La Unión General de Trabajadores (UGT) se ha mostrado preocupada en relación al uso del periodo de prueba en los contratos indefinidos. El sindicato halla que se están dando una serie de malas prácticas al considerar que se está consolidando como una vía encubierta de precarización laboral. De esta manera, ha reclamado a la Inspección de Trabajo y Seguridad Social que refuerce la vigilancia sobre esta modus operandi que plantea ante el posible incremento de casos fraudulentos.
Según los datos presentados por UGT en un informe sobre el mercado laboral, en 2025, con cifras hasta el mes de noviembre, se registraron un total de 31.600 bajas en contratos indefinidos por no superar el periodo de prueba. Se trata esta de una cifra que, tal y como han puesto sobre la mesa, contrasta con las 5.900 contabilizadas en 2019, antes de la reforma laboral y de la pandemia, lo cual supone haber registrado un aumento significativo por el que se han multiplicado por cinco las cifras.
El sindicato advierte además de que no solo han crecido las cifras absolutas, sino también el peso relativo de este tipo de bajas. En 2025, según relatan, casi siete de cada 100 finalizaciones de contrato se produjeron por este motivo, frente a un promedio del 4,6% durante el anterior ciclo expansivo. Para UGT, esta evolución refleja una tendencia preocupante que podría estar vinculada al uso indebido de esta figura contractual.
Es por ello que están mostrando serias críticas a este hecho y denuncian que “la ausencia de indemnización durante el periodo de prueba está siendo aprovechada por algunas empresas para sustituir, de facto, los contratos temporales”. Aunque reconocen que parte del incremento puede explicarse por el dinamismo del mercado laboral, consideran imprescindible una “vigilancia activa” para evitar abusos que pongan en riesgo los avances en estabilidad laboral logrados tras la reforma de 2021.
En paralelo, el informe señala que, pese a la reducción de la temporalidad, persisten importantes bolsas de precariedad.

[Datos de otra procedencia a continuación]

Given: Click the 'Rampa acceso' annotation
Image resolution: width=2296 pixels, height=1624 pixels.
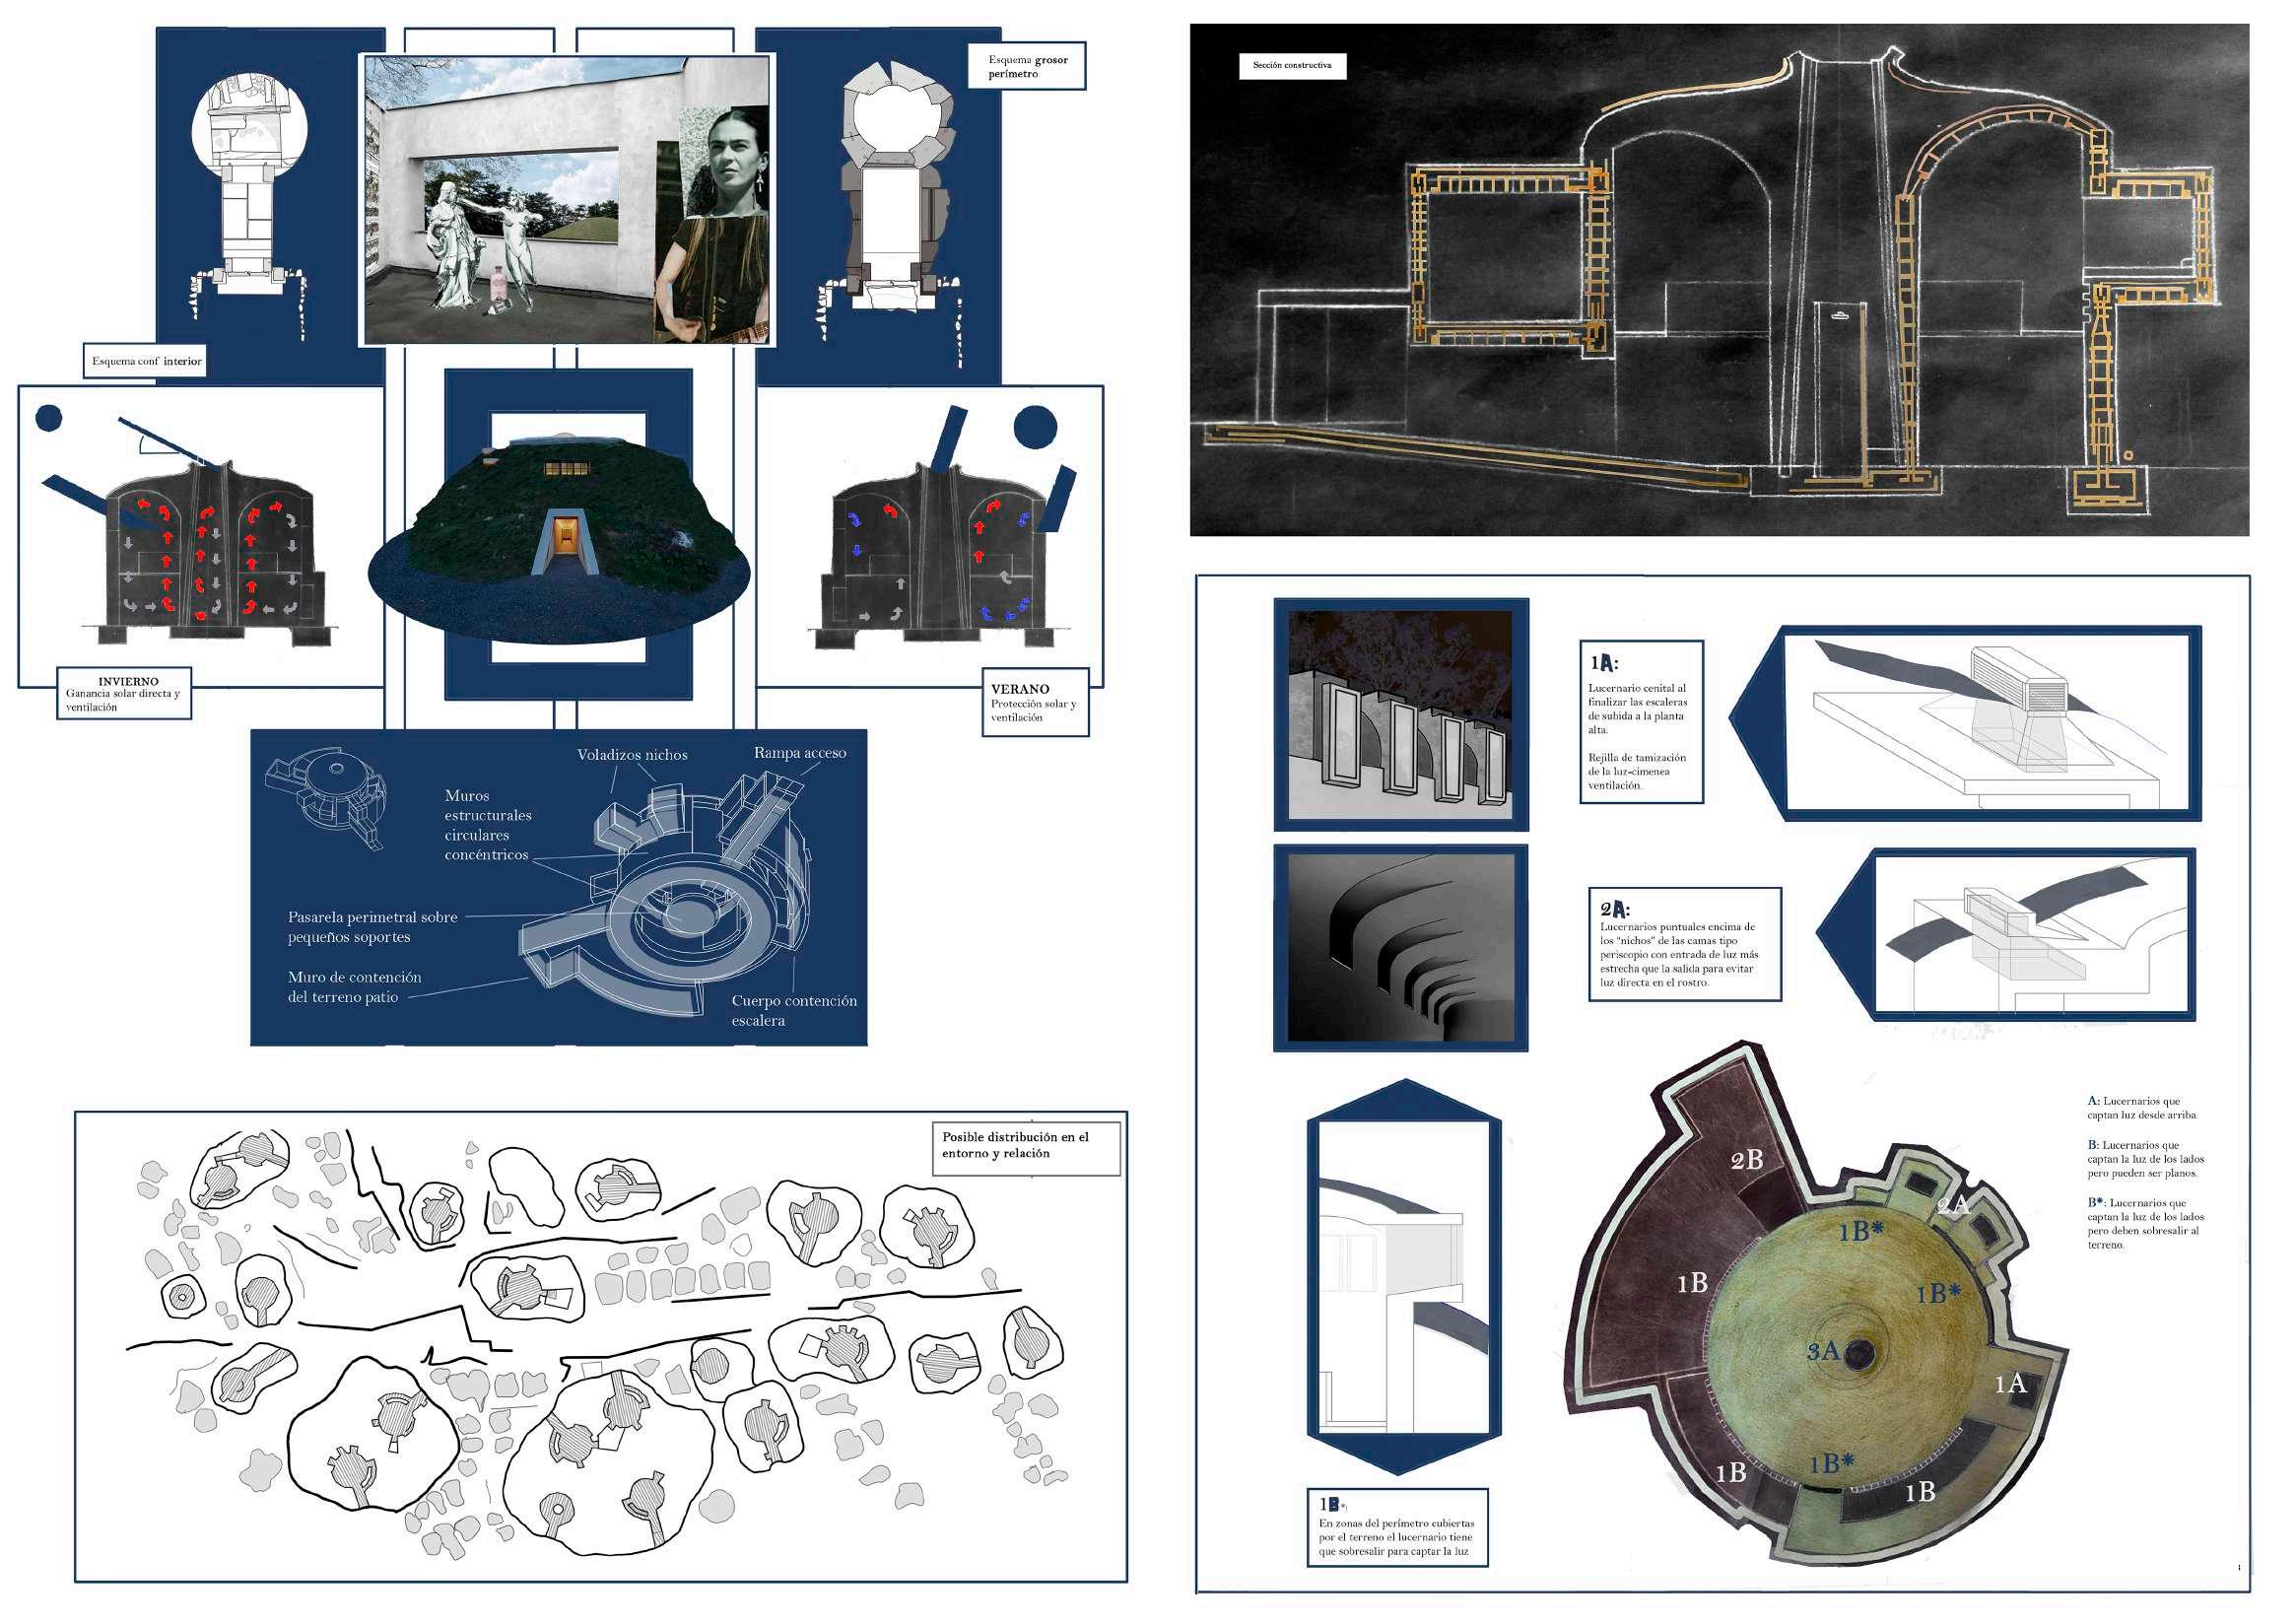Looking at the screenshot, I should [x=799, y=753].
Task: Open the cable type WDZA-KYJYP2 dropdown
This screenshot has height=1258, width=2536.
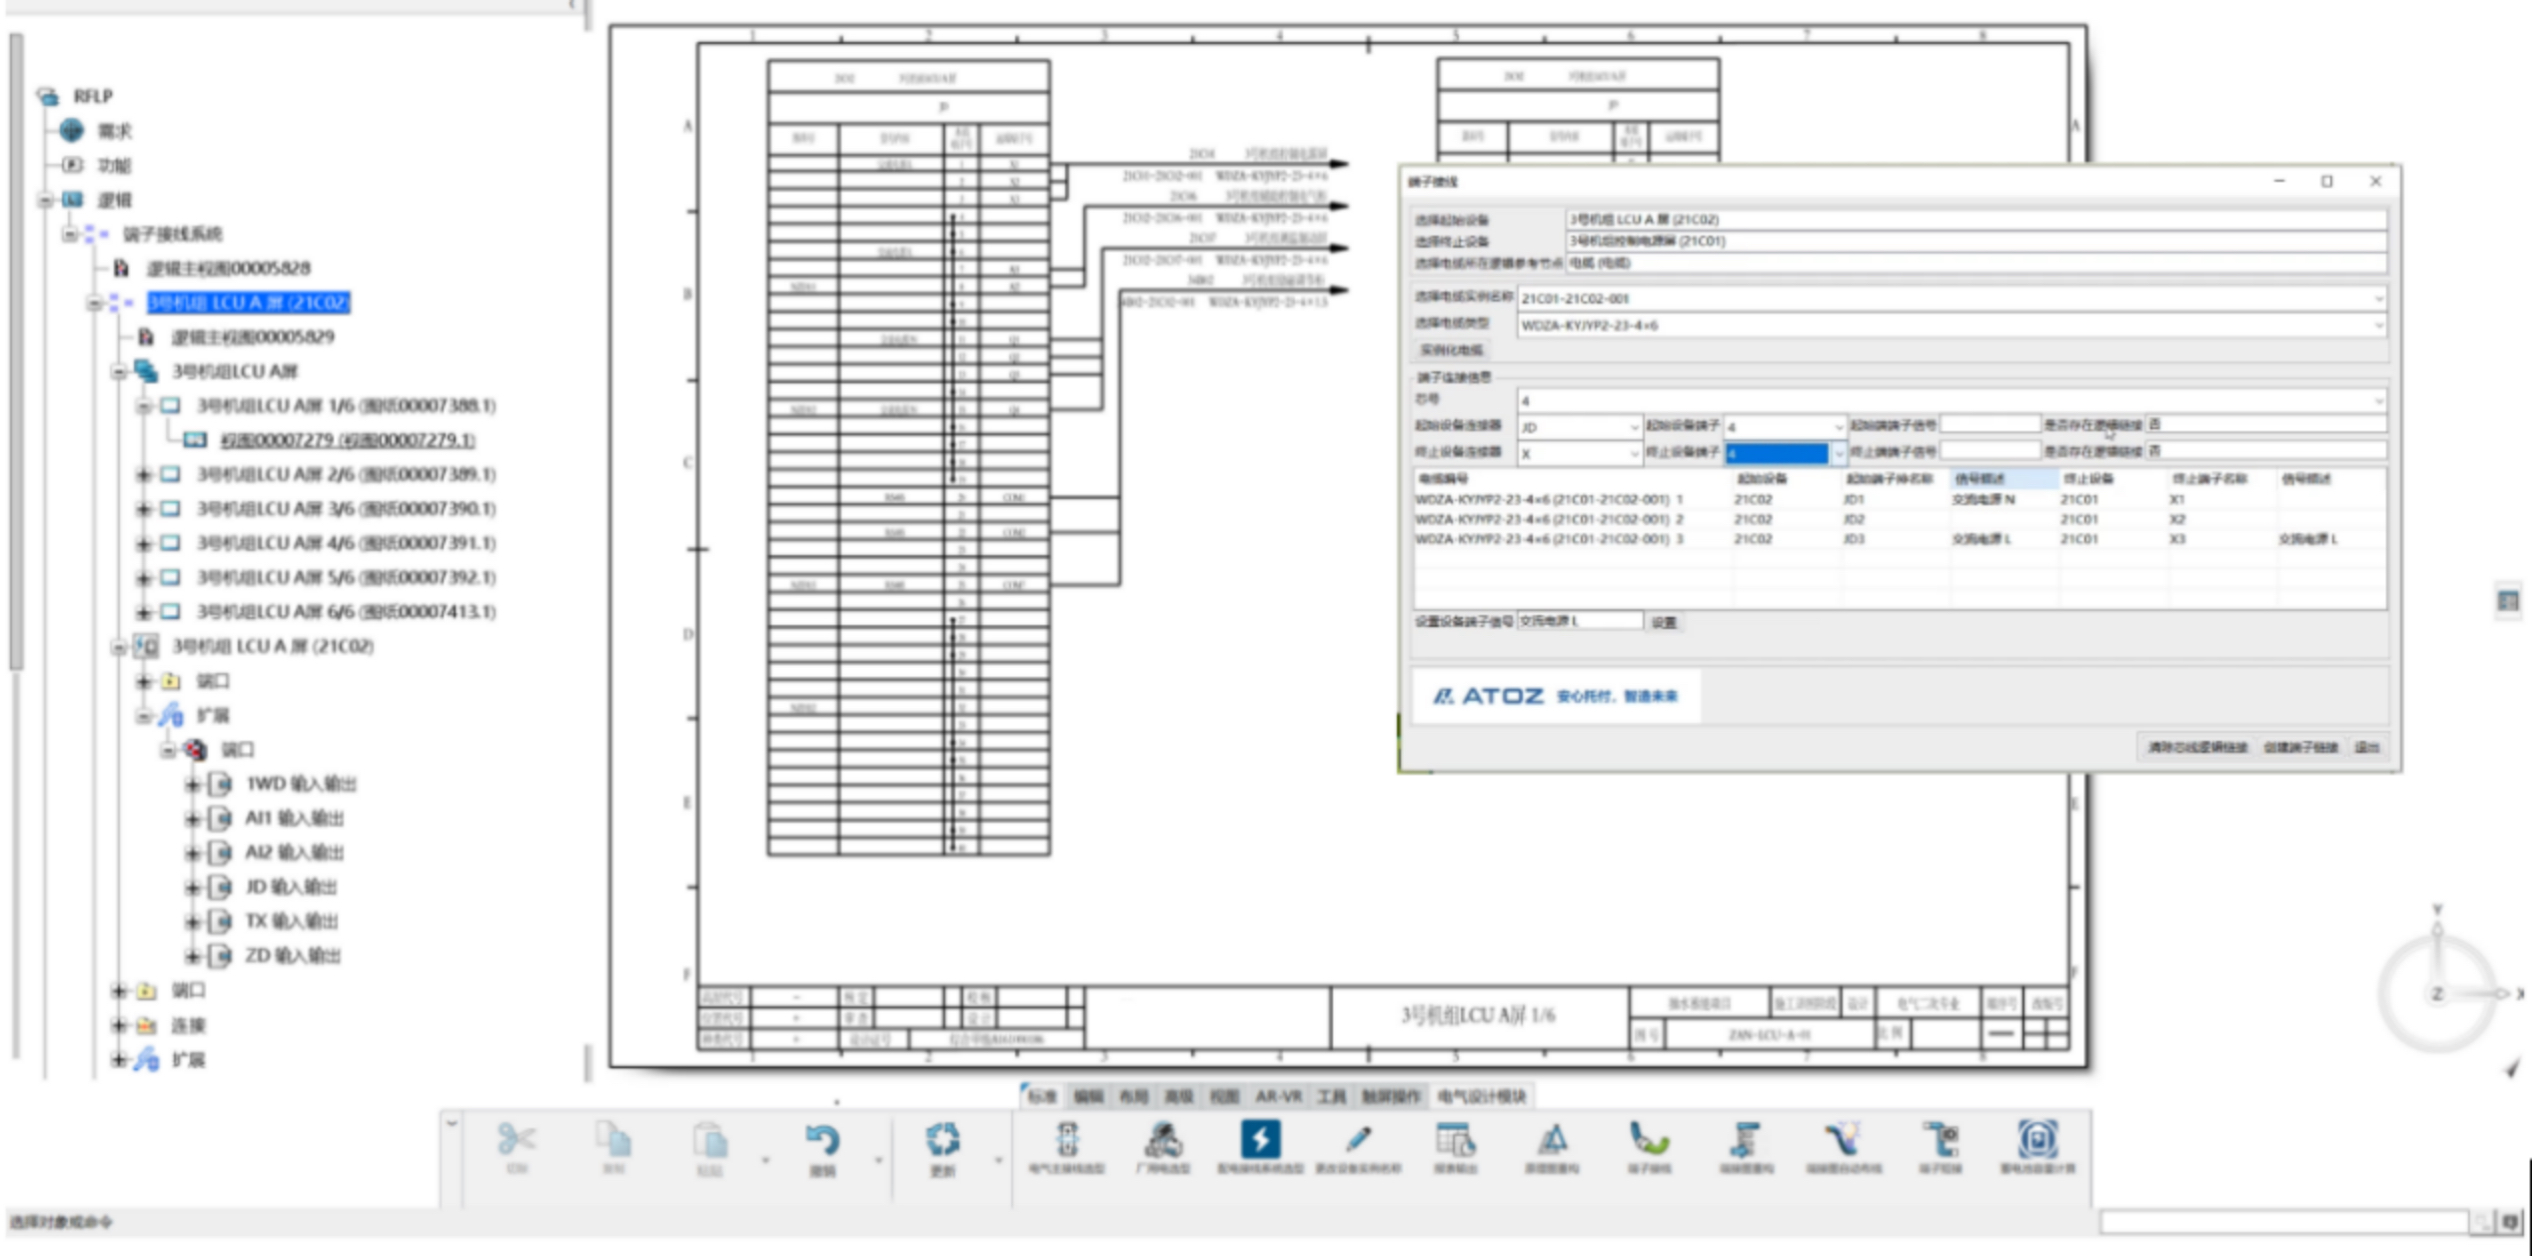Action: 2378,326
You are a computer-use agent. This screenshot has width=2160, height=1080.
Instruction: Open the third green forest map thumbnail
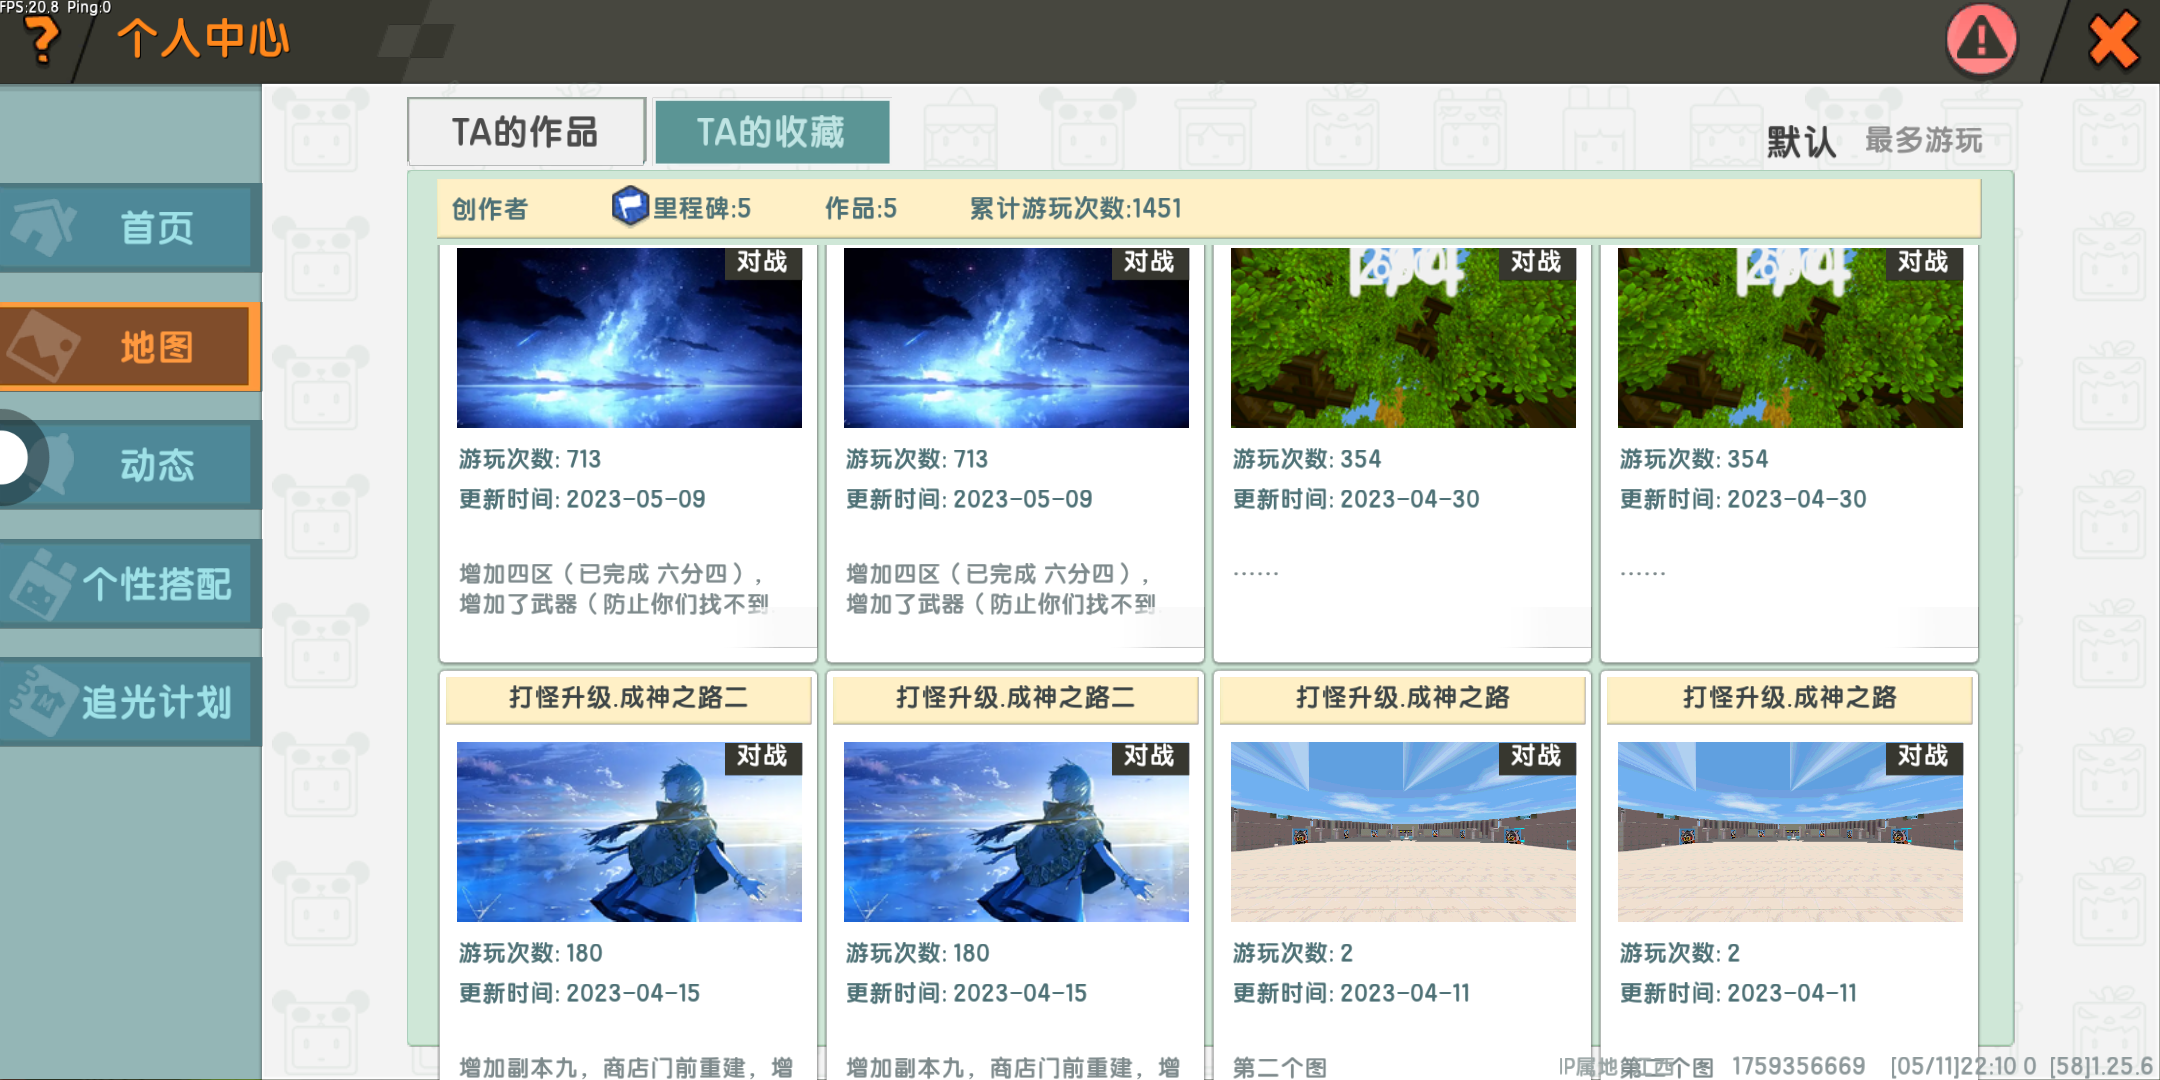tap(1403, 338)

Un 38,4% de los contratos temporales duran menos de un mes, mientras que otro 15,3% se sitúa entre uno y seis meses. Para UGT, estos datos evidencian que sigue existiendo un segmento del mercado laboral marcado por la alta rotación y la inestabilidad.
Asimismo, el sindicato observa un incremento de la rotación en los contratos indefinidos, aunque lo considera un fenómeno lógico derivado de la transformación del mercado laboral. La absorción de antiguos contratos temporales “hiperprecarios” por fórmulas indefinidas o fijas discontinuas explica, en parte, esta dinámica. No obstante, UGT pide al Instituto Nacional de Estadística (INE) que adapte sus herramientas para analizar mejor estos cambios.
El informe también pone el foco en otros desafíos. Entre ellos, destacan los recientes signos de desaceleración en el empleo tecnológico, que tras años de crecimiento ha registrado caídas interanuales en sectores clave como telecomunicaciones o I+D. Esta tendencia, unida a problemas de retención de talento, podría comprometer los objetivos de transformación digital.
En cuanto al conjunto del mercado laboral, UGT subraya que España ha vivido un ciclo “extraordinario” en los últimos años. Desde la reforma laboral de 2021, el empleo ha crecido más de un 10%, superando los 22 millones de ocupados, mientras que la temporalidad ha caído a mínimos históricos y el paro ha descendido por debajo del 10%.
Sin embargo, el sindicato advierte de que persisten importantes sombras. Entre ellas, el elevado peso del empleo a tiempo parcial involuntario, especialmente entre mujeres; la precariedad juvenil y el alto volumen de horas extraordinarias no remuneradas, que representan el 39% del total y generan pérdidas millonarias tanto para los trabajadores como para la Seguridad Social.
UGT también alerta del impacto del encarecimiento de la vivienda en el mercado laboral, al limitar la movilidad geográfica y dificultar la cobertura de determinados puestos. Por ello, insiste en la necesidad de reforzar las políticas activas de empleo, mejorar la orientación a desempleados y acelerar la creación de una nueva agencia estatal que modernice el sistema.